秦扬道:“洛蔚宁,你里通外敌,害死楚王挑起战事,引敌入城攻破晋城,本帅已查出证据,特地奉命绞杀你!”
士兵们听后,胸腔填满了愤怒。
李超靖性子急躁,首先大喝:“秦扬,你卑鄙无耻,明明你才是走狗!”
洛蔚宁心悲凉,脸上露出一抹嘲讽,“好一出贼喊抓贼,究竟是谁里通外敌,引敌入城你心知肚明!”看着秦扬身边那名身着绯色曲领公服,头戴展脚幞头的官员,约莫五十岁,想来是南原城的唐知府,于是想最后一搏,又道,“唐知府,你不要轻信秦扬的话,他才是叛徒,钟知府就是被他害死的。你若不信,下场就如钟知府一样了!”
唐知府听后,眼尾瞥向秦扬,明显露出了惊慌。
秦扬转过脸,笑盈盈地看着唐知府,“唐知府,我镇守晋城三月不破,怎么可能是叛国贼?”
虽然秦扬阴阴的笑容让唐知府汗毛倒竖,背脊发冷,但他说的话貌似合情合理。

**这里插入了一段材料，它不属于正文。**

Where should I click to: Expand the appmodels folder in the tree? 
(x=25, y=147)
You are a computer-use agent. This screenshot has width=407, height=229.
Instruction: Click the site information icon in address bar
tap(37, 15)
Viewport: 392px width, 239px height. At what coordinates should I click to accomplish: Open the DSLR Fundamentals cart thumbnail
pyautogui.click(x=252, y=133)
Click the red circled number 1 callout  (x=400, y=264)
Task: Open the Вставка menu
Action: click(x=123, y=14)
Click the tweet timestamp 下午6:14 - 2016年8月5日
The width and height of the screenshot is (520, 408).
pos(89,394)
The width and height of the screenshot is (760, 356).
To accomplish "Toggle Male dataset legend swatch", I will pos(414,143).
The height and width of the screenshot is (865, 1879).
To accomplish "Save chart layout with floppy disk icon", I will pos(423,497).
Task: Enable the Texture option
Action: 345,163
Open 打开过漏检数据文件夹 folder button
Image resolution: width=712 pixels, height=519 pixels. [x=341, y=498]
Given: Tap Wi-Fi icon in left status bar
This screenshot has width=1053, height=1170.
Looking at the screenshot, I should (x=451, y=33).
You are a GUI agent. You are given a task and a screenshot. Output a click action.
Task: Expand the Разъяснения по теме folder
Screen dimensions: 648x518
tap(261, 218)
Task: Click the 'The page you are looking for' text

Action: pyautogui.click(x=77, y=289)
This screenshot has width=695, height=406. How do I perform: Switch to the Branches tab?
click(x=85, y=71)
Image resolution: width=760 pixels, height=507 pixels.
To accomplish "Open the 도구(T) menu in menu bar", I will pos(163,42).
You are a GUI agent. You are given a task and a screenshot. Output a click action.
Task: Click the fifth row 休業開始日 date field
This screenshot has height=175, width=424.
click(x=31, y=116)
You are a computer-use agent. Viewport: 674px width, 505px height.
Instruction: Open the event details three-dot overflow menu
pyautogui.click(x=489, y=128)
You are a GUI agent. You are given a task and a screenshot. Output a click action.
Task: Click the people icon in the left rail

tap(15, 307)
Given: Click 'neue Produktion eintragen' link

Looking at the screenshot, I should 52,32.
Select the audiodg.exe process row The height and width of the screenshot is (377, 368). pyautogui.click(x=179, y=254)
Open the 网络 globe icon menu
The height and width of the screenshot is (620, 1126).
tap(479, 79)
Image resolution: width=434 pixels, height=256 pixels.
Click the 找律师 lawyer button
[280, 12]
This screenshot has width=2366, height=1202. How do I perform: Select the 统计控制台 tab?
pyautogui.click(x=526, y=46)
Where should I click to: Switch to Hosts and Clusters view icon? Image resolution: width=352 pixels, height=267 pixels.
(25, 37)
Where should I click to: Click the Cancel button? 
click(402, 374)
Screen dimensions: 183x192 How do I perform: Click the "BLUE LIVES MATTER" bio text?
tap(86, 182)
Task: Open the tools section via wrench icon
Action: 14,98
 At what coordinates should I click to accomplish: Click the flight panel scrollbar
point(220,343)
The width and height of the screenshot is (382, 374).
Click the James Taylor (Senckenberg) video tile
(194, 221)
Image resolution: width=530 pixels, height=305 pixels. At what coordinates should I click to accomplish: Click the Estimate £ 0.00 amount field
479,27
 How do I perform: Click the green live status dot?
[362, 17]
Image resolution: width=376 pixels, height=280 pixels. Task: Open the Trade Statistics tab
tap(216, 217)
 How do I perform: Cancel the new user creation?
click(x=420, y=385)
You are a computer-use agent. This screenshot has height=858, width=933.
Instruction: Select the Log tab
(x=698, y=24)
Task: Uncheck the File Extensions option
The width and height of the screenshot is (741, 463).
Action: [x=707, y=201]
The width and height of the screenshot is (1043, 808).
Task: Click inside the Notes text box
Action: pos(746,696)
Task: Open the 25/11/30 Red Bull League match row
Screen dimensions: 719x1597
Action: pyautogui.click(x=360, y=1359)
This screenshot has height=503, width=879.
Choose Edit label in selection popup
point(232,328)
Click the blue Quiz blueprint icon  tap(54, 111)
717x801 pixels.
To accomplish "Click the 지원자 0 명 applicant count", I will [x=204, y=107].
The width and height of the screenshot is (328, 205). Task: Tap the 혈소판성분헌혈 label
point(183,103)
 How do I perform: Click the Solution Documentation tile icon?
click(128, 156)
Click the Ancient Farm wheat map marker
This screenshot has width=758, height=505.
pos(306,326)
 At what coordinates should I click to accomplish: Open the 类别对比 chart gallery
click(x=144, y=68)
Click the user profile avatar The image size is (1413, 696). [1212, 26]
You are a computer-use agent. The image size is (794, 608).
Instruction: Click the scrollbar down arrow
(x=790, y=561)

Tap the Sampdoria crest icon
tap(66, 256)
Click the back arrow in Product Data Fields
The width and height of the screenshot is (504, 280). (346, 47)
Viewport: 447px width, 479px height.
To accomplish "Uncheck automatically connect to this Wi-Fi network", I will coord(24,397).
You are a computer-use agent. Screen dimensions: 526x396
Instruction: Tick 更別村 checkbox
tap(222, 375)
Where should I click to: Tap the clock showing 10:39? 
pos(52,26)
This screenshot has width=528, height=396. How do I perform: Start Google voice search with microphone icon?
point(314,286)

于是唐知府渐渐放下心来,清了清嗓子,冲城楼下大喊:“洛蔚宁,你别血口喷人了,秦帅协助钟知府镇守晋城,三月不破,为何偏偏你入城后晋城就沦陷了,谁是叛徒,老夫清楚得很!”
果然,向从天和秦扬处心积虑,每一步都设计得非常缜密,令他们处处占理。洛蔚宁百口莫辩,呵呵地笑了两声,悲凉如肃杀的深秋。她抬头望向苍穹,天空灰蒙蒙的,不见日光,正如她今时今日的处境。
“你这个老糊涂,不得好死!”
李超广连日来看过太多黑白颠倒,悲愤堆积已久,这一次竟首先忍不住破口大骂。
接着是李超靖近乎歇斯底里的呼号,“苍天无眼,黑白颠倒,再这么下去大周就要灭亡了……”
唐知府气得胡子颤抖,指着他们道:“大胆,竟敢诅咒本官,诅咒国家!”
秦扬冷笑,“诸位都看到了,就连洛蔚宁手底下的人都敢这么嚣张,分明就有谋逆之心。”
“杀了他们,把洛蔚宁的首级送回汴京悬首。”其中一名县令气愤道,心想这是一笔价值不菲的功劳。
秦扬看着洛蔚宁身后那千名士兵,都是大周的精锐,属荡寇军,或许并不都对洛蔚宁忠心耿耿。乱世之中,除了粮食,就属兵员最为宝贵。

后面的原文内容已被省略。